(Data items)
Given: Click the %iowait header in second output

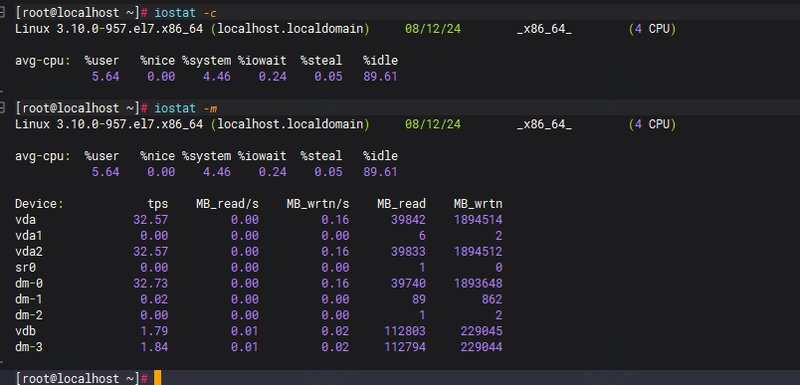Looking at the screenshot, I should [x=262, y=156].
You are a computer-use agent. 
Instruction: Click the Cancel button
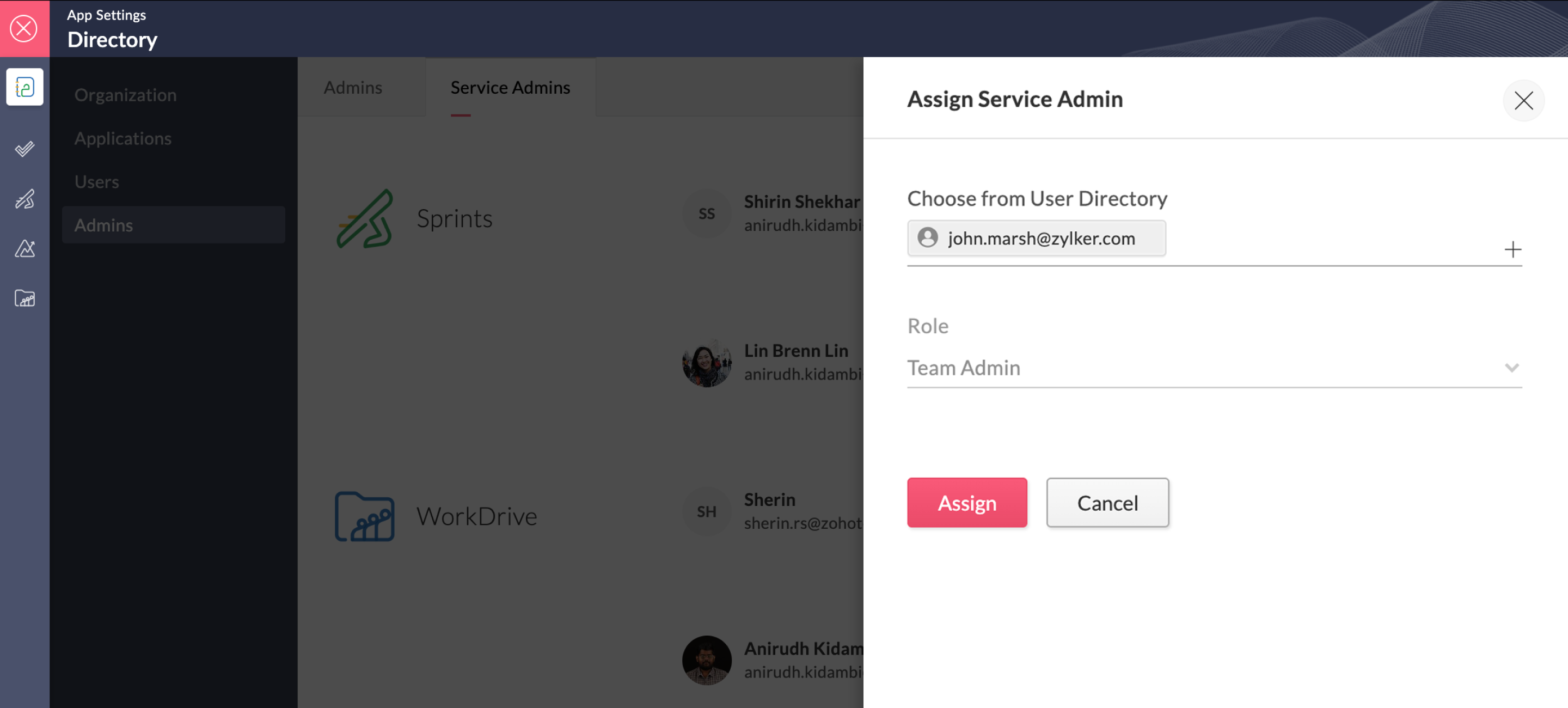pos(1107,503)
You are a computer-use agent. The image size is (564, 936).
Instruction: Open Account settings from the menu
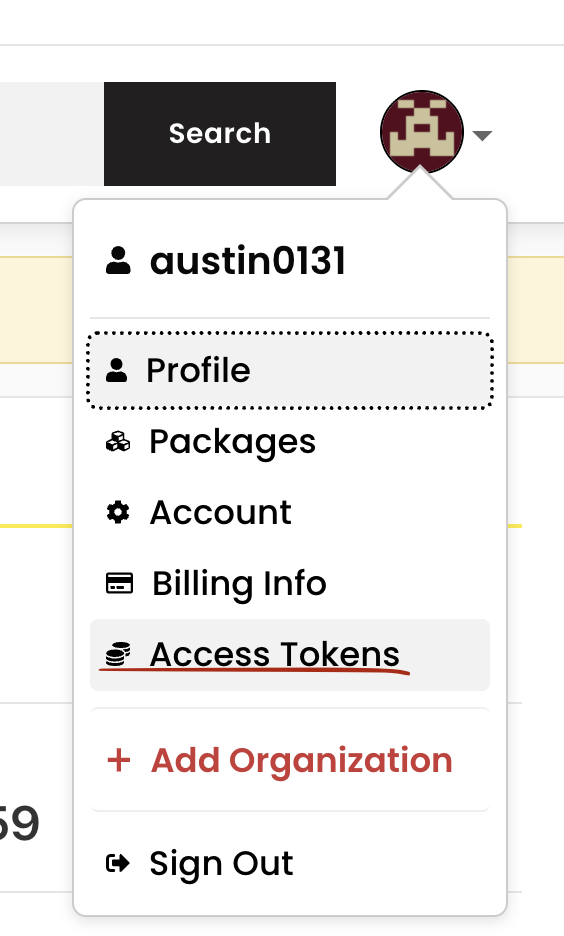click(x=290, y=512)
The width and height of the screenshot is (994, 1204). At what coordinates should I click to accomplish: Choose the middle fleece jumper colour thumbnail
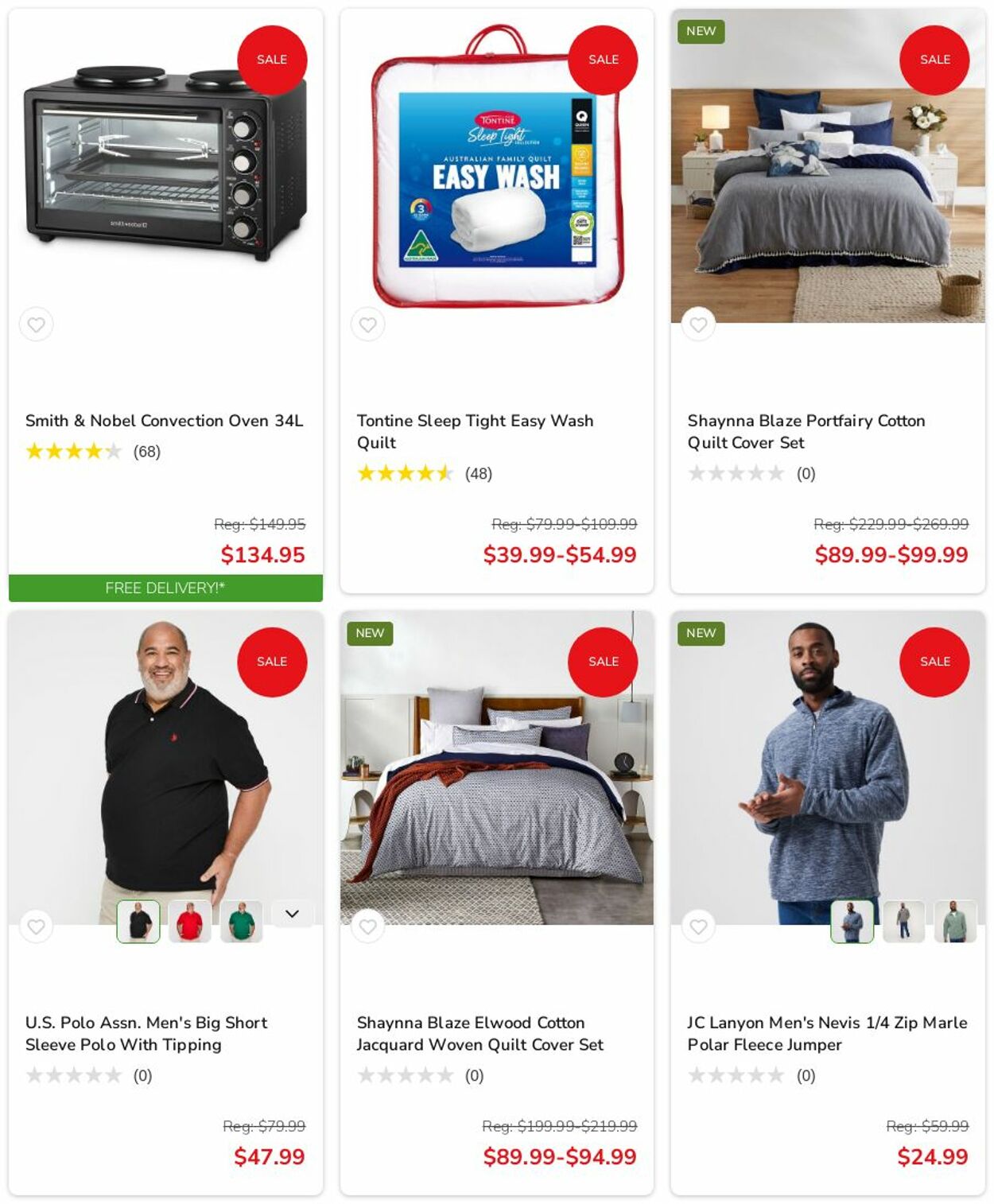pyautogui.click(x=904, y=922)
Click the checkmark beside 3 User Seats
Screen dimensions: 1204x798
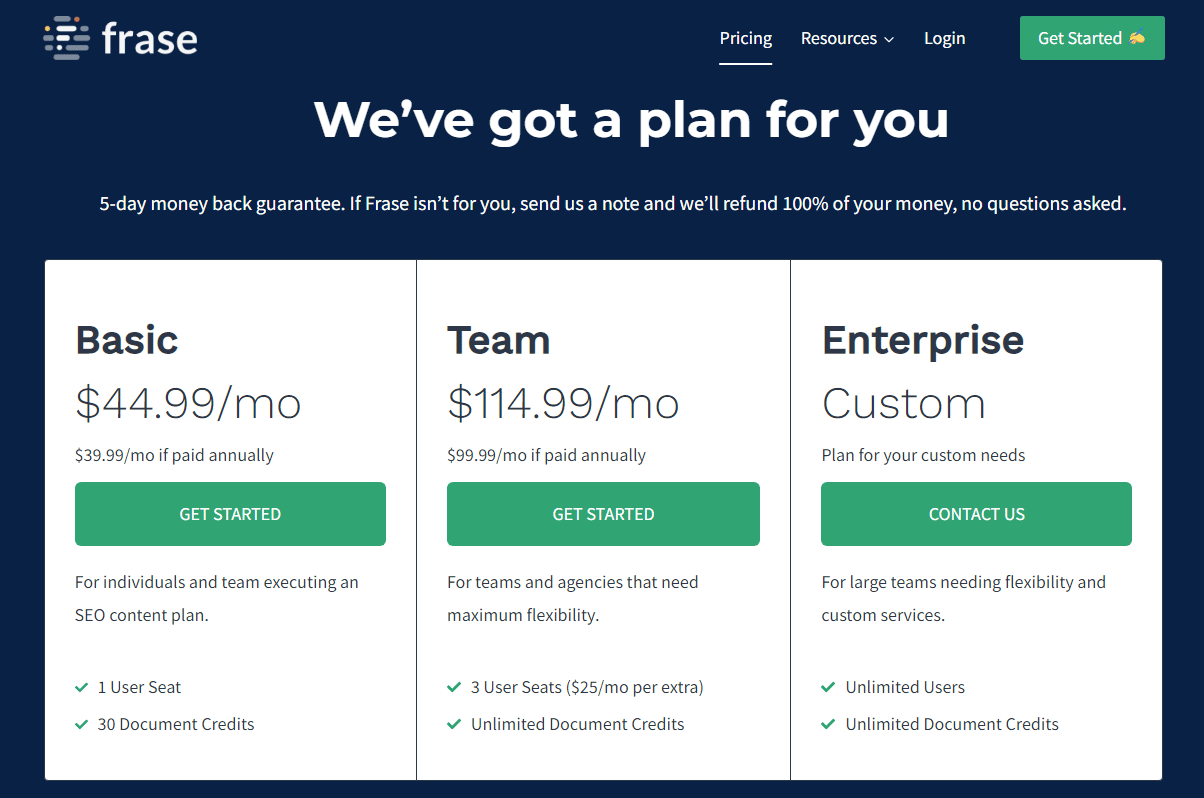(x=454, y=687)
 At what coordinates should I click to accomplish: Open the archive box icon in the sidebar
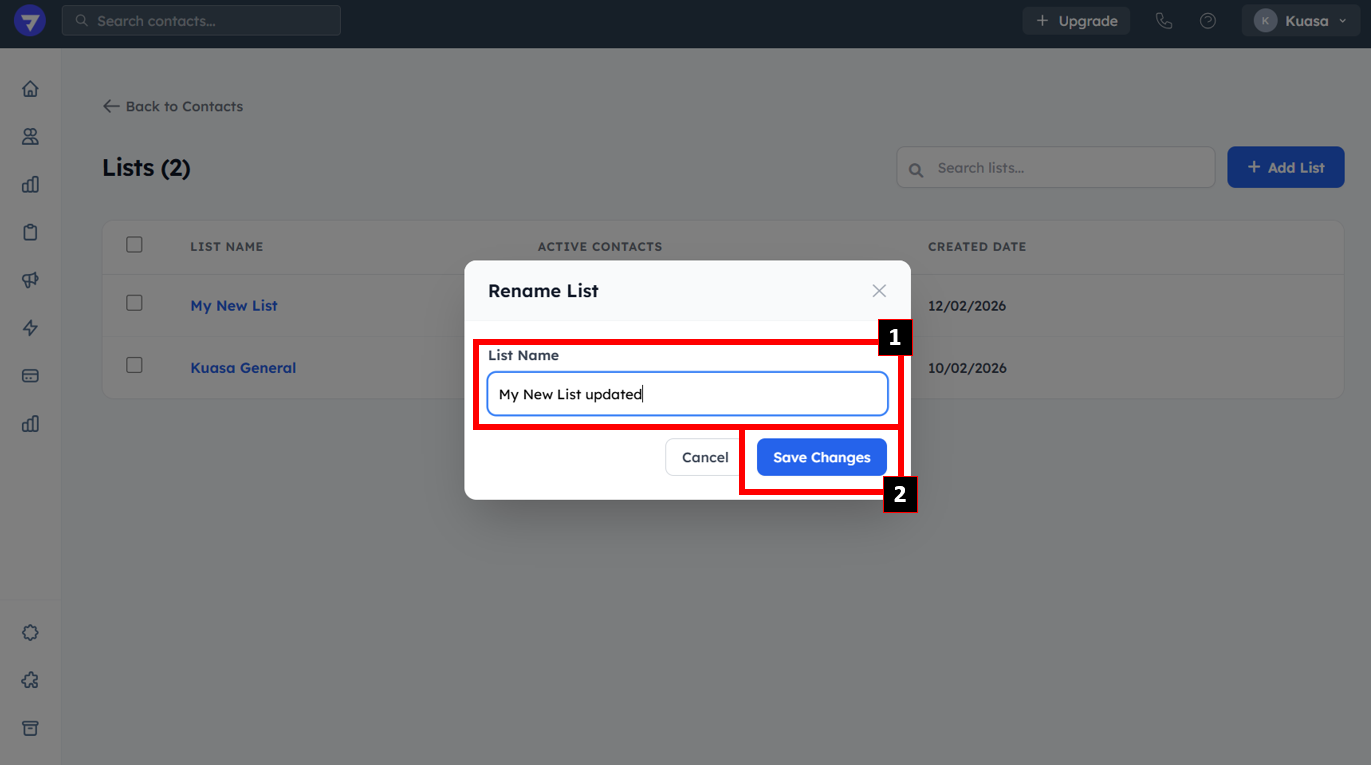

__Exercise task__
Pick out every line in the entries above that contains the word "coordinates", and copy each one. Count only matches with the same capitalization.

__Reply to the task__
The width and height of the screenshot is (994, 1204). At what coordinates should I click to accomplish: Choose the middle fleece jumper colour thumbnail
 At what coordinates should I click to accomplish: Open the archive box icon in the sidebar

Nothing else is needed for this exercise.